課題 =>
以下の行のうち、文字列「height」を含むものをすべて書き写して示してください。大文字と小文字は区別されます。

未加工の記録 =>
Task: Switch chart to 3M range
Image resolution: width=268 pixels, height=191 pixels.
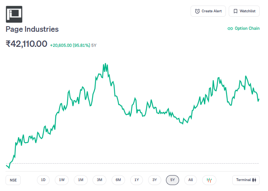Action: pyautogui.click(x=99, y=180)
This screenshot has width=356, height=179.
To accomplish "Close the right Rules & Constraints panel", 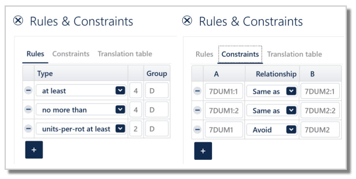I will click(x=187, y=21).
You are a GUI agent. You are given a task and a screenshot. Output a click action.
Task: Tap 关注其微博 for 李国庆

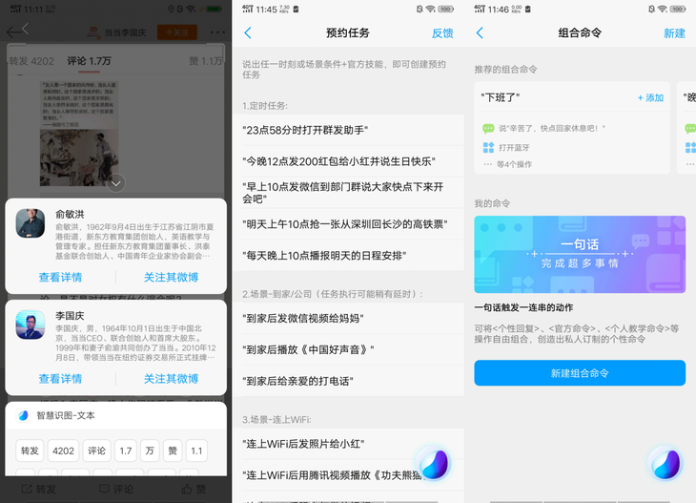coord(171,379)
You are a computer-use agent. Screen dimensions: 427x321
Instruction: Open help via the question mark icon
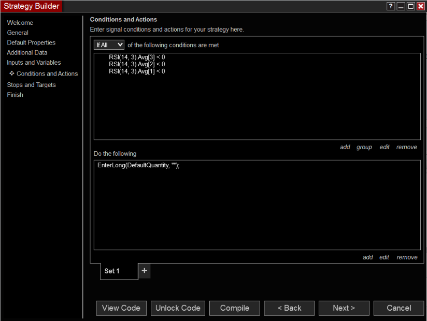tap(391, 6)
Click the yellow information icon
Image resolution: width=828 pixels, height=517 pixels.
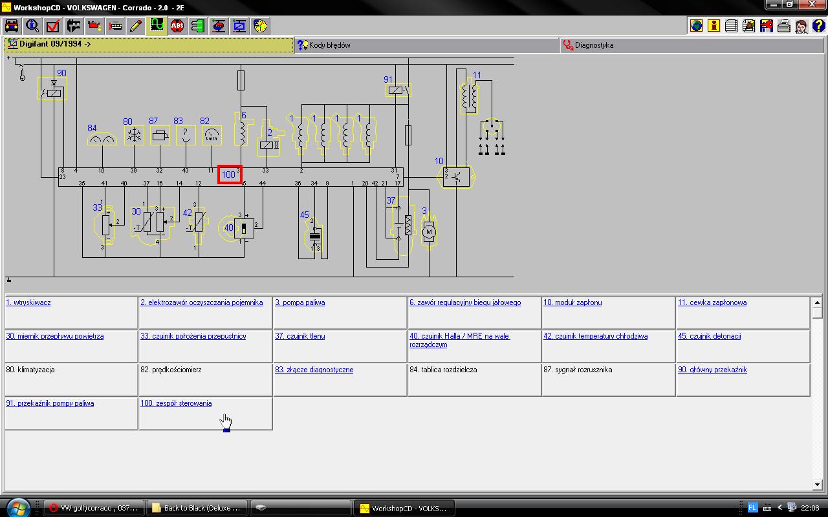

解答 =>
Image resolution: width=268 pixels, height=191 pixels.
This screenshot has width=356, height=179.
Image resolution: width=828 pixels, height=517 pixels.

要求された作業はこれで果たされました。